安装kafka、sparkstreaming、hbase参考我之前写的文章
基于maven hadoop 2.7.5 hive 1.3.2 spark 2.4.7
代码:POM.XML
<?xml version="1.0" encoding="UTF-8"?>
<project xmlns="http://maven.apache.org/POM/4.0.0"
xmlns:xsi="http://www.w3.org/2001/XMLSchema-instance"

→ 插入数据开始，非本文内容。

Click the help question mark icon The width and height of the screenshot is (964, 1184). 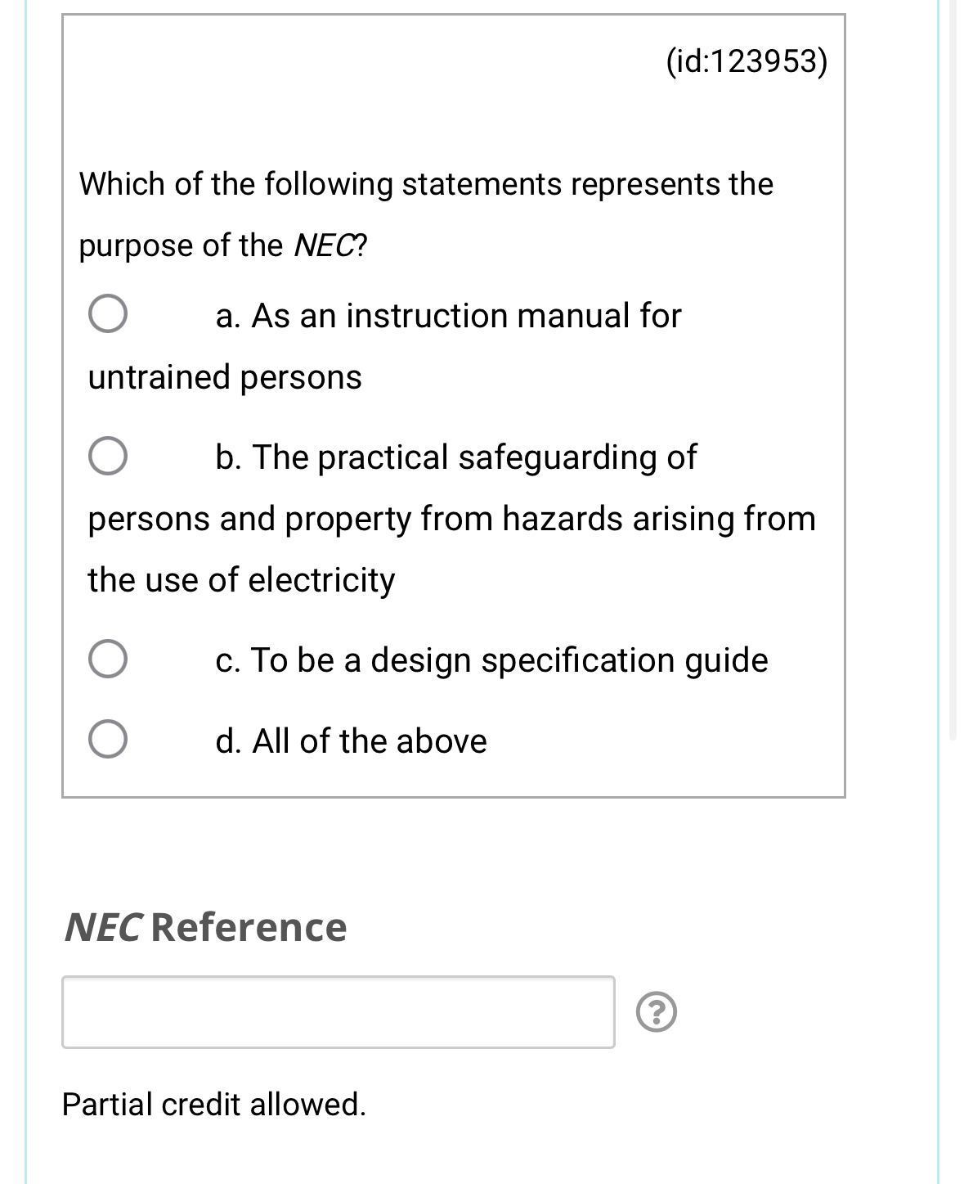point(656,1013)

xsi:schemaLocation="http://maven.apache.org/POM/4.0.0 http://maven.apache.org/xsd/maven-4.0.0.xsd">
<modelVersion>4.0.0</modelVersion>
<groupId>org.example</groupId>
<artifactId>maven_kafka_test</artifactId>
<version>1.0-SNAPSHOT</version>
<properties>
<maven.compiler.source>8</maven.compiler.source>
<maven.compiler.target>8</maven.compiler.target>
</properties>
<dependencies>
<dependency>
<groupId>org.apache.spark</groupId>
<artifactId>spark-streaming_2.11</artifactId>
<version>2.4.7</version>
</dependency>
<dependency>
<groupId>org.apache.spark</groupId>
<artifactId>spark-streaming-kafka-0-10_2.11</artifactId>
<version>2.4.7</version>
</dependency>
<dependency><!-- HBase 客户端依赖包 -->
<groupId>org.apache.hbase</groupId>
<artifactId>hbase-client</artifactId>
<version>1.3.2</version>
</dependency>
<dependency><!-- HBase 公共依赖包 -->
<groupId>org.apache.hbase</groupId>
<artifactId>hbase-common</artifactId>
<version>1.3.2</version>
</dependency>
<dependency><!-- HBase 服务端依赖包 -->
<groupId>org.apache.hbase</groupId>
<artifactId>hbase-server</artifactId>
<version>1.3.2</version>
</dependency>
</dependencies>
<build>
<plugins>
<plugin>
<groupId>net.alchim31.maven</groupId>
<artifactId>scala-maven-plugin</artifactId>
<version>3.2.2</version>
<executions>
<execution>
<id>compile-scala</id>
<phase>compile</phase>
<goals>
<goal>add-source</goal>
<goal>compile</goal>
</goals>
</execution>
<execution>
<id>test-compile-scala</id>
<phase>test-compile</phase>
<goals>
<goal>add-source</goal>
<goal>testCompile</goal>
</goals>
</execution>
</executions>
<configuration>
<scalaVersion>2.11.12</scalaVersion>
</configuration>
</plugin>
<plugin>
<groupId>org.apache.maven.plugins</groupId>
<artifactId>maven-compiler-plugin</artifactId>
<version>3.2</version>
<configuration>
<source>1.8</source>
<target>1.8</target>
</configuration>
</plugin>
<plugin>
<groupId>org.apache.maven.plugins</groupId>
<artifactId>maven-assembly-plugin</artifactId>
<version>3.0.0</version>
<configuration>
<appendAssemblyId>false</appendAssemblyId>
<descriptorRefs>
<descriptorRef>jar-with-dependencies</descriptorRef>
</descriptorRefs>
<archive>
<manifest>
<mainClass>test</mainClass>
</manifest>
</archive>
</configuration>
<executions>
<execution>
<id>make-assembly</id>
<phase>package</phase>
<goals>
<goal>single</goal>
</goals>
</execution>
</executions>
</plugin>
</plugins>
</build>
</project>
HbaseUtil hbase连接
package dstream.output.hbase
import org.apache.hadoop.hbase.client.{Connection, ConnectionFactory}
import org.apache.hadoop.hbase.{HBaseConfiguration, HConstants}
object HbaseUtil extends Serializable {
private val conf = HBaseConfiguration.create()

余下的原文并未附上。